From 2010 to 2013, in conjunction with Sign Health and colleagues in the University of Bristol, we a carried out a unique study of Deaf people's health outcomes. The emphasis here is on "outcomes" because for the first time we were able to measure the health of Deaf people. We invited 300 Deaf people (sign language users) to a local Bupa Centre in order to undergo a standard health assessment. The people were chosen to represent the population as a whole and they were drawn from locations in Scotland, England and Wales. They were aged from 20 to 80 years old. We already knew that Deaf people had difficulty in access to health care but for the first time were able to show the effects of this. The results show serious problems for Deaf people, considerable dissatisfaction with their local GPs and a worrying lack of involvement in their own health care. You can download the executive summary and the main part of the report from our downloads page.

You can find published papers on this work as

Emond A, Allsop L, Alexander A, Sutherland H and Kyle JG (2015) Access to Primary Care affects the Health of Deaf People,
Br J of General Practice
, February, 95-96

Emond A, Ridd M, Sutherland H, Alexander A, and Kyle JG (2015) The current health of the signing Deaf community in the UK compared with
the general population: a cross sectional study, BMJ Open, 2015;5:e006668.

DeafBlind Worlds

The DeafBlind Worlds project funded by the Lottery reached its final phase some time ago.
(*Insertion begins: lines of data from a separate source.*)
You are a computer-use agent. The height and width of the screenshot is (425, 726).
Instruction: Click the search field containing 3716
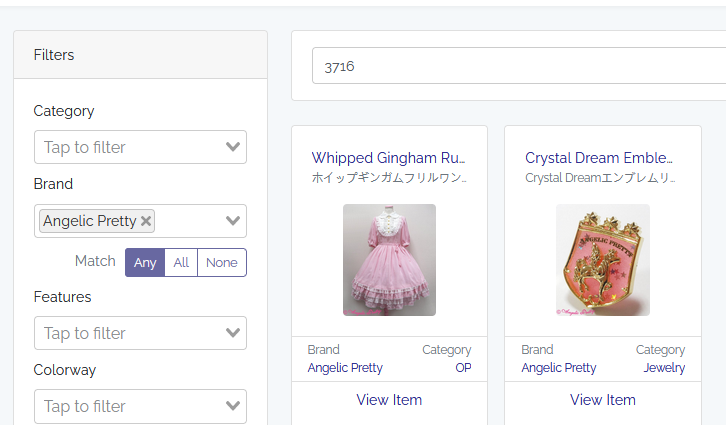pyautogui.click(x=515, y=66)
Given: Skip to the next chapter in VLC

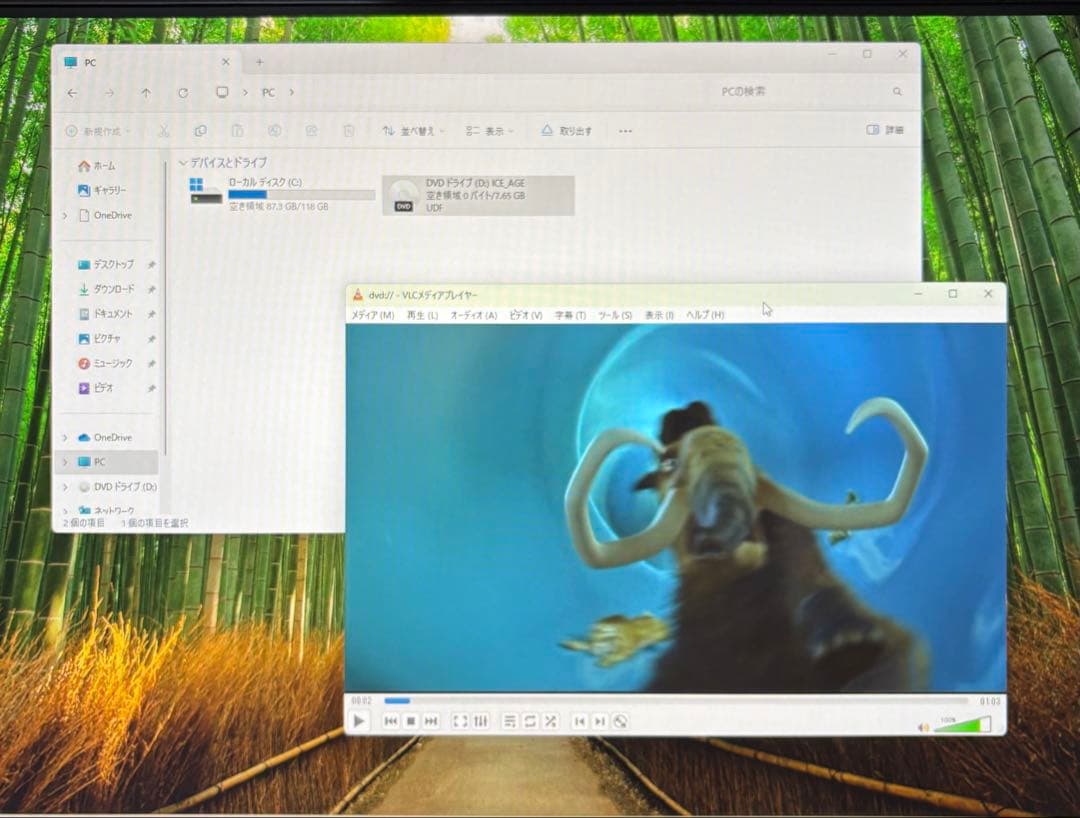Looking at the screenshot, I should pos(602,720).
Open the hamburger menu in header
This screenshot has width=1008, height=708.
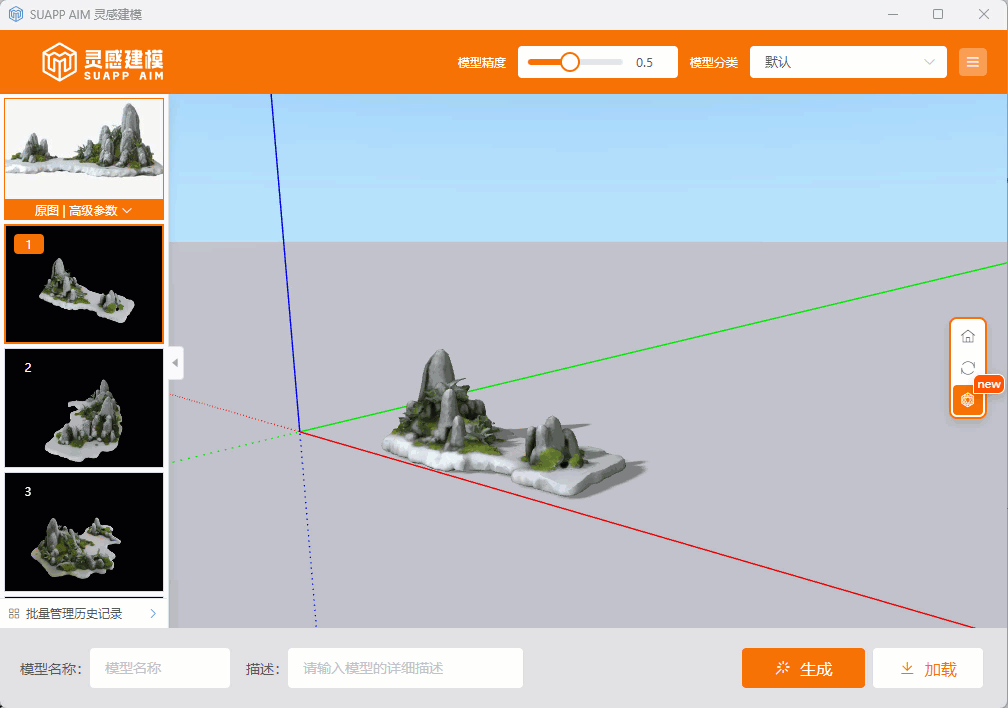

There is now a full published report See our Downloads page. You can also view more details.

Video Telephony for Deaf people

DST has been working on video telephony for around 15 years and during that time has progressed from ISDN videophones to new downloadable apps and relay services for sign language users and links to text relay. Most recently, 2009 -2012, we engaged in a large scale pilot programme (REACH112) with the University of Bristol and several other national partners, to create a video telephony service for all, which allowed Deaf and hearing people to communicate directly or through an interpreter. The key aspiration was to be able to call emergency services and we worked closely with the police and the Fire Service. With over 2,000 users and nearly 50,000 calls in a 12 month period, this was a very successful project. Project partners continued the work in the TC Cymru Project in Wales and this led to the formation of myFriend Network This work continues but with a much reduced service in these times of austerity. You can read the relevant reports on our Downloads page.